Batı'nın bu ülkeye ilgisinin arkasında Libya'nın petrol zenginliğinin olduğunu inkâr etmek mümkün değildir. Ancak petrol, Seyfülislam'ın iddialı sözlerinde yer aldığı gibi ülkeyi birleştirici bir unsur olarak görülmemelidir. Bu sözlerle, rejimin petrol zenginliğinin üzerine inşa edildiği ve Batı'nın petrol zenginliği olan bir ülkeyi rahat bırakmayacağı yönündeki imaları son derece acı olmasının yanı sıra; ilk defa bölgedeki etkili bir ismin bu itirafı dile getirmesi bakımından da dikkat çekicidir. Bir yandan ülkenin önde gelen "Zviyye" (El Zuveyye) aşiretinin liderinin, ordunun halka saldırılarını sürdürmesi durumunda petrol sahalarına müdahale edeceği ve ihracatı engelleyeceği yönünde ültimatom vermesi diğer yandan üç yıl önce yolsuzluklar yaşandığı gerekçesiyle Kaddafi'nin petrol bakanlığı yetkililerini görevden alarak para musluğunun başına geçmesi, Libya'da durumun ne denli trajikomik olduğunu göstermiştir.

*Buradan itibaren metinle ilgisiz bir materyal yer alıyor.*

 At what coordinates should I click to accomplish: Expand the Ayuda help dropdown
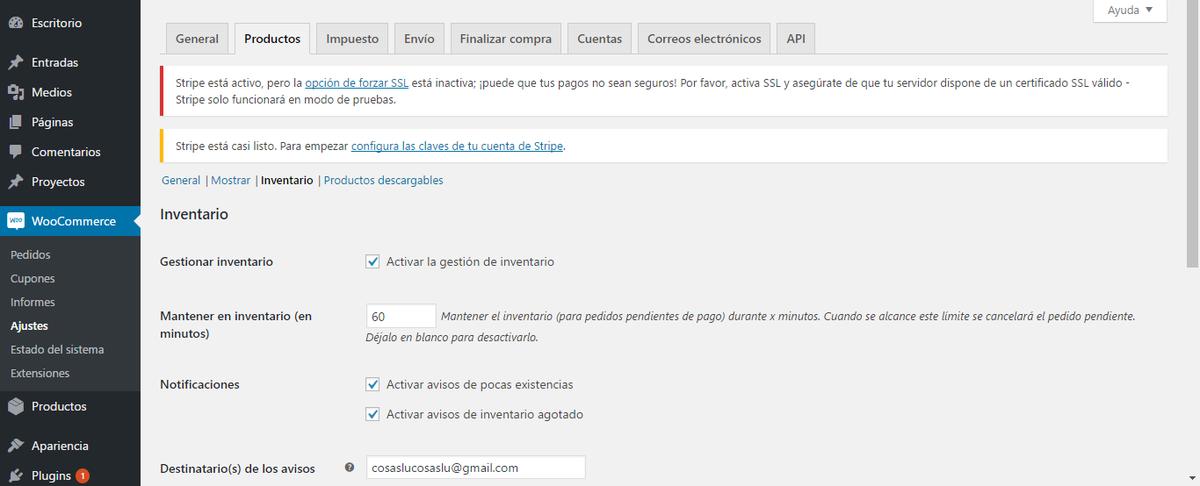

Anlaşılan odur ki; 1969-2011 tarihleri arasında Muammer Kaddafi "Devrimin Lideri, Büyük Cemahiriyenin Önderi, Afrika Kıtası Krallarının Kralı, Müslümanların İmamı" sıfatları ile uğraşmaktan, unvanlarına unvan katmaktan, halkının sosyal problemlerine vakit ayıramamıştır. Bununla beraber domino teorisi çerçevesinde Tunus ve Mısır'dan sonra sıranın Libya'ya geldiği görülmektedir. Kaddafi'nin, tüm manevralarına ve halka karşı uygulamaya çalıştığı havuç sopa politikasına rağmen Arap âleminde yayılan diktatörlüklerden kurtulma kampanyasından payını alması hiç de uzak bir ihtimal değildir. Batı'nın gözüne özellikle son yıllarda sağılacak inek gibi görünen Libya'nın bu statüsü büyük bir tehlike içerisine girmiştir. Nitekim yaşanan gelişmelerden en az zararla çıkmak isteyen Batı'nın yüz yıl önceki kabile haritalarını arşivlerden çıkartması, Kaddafi sonrası dönemde, kendisine en uygun alternatif olarak kabile-ordu merkezli politikaları tercih edeceğini göstermiştir. Kuşkusuz Libya halkı özgürlük ve demokratikleşme mücadelesinde kendisini Mısır ve Tunus halkından daha zorlu bir dönemin beklediğinin farkındadır. Fakat her şeye rağmen Libyalılar, Seyfülislam'ın son kurşun tehdidine karşı özgürlük yolunda son Libyalı kalana kadar savaşacağını göstermiştir.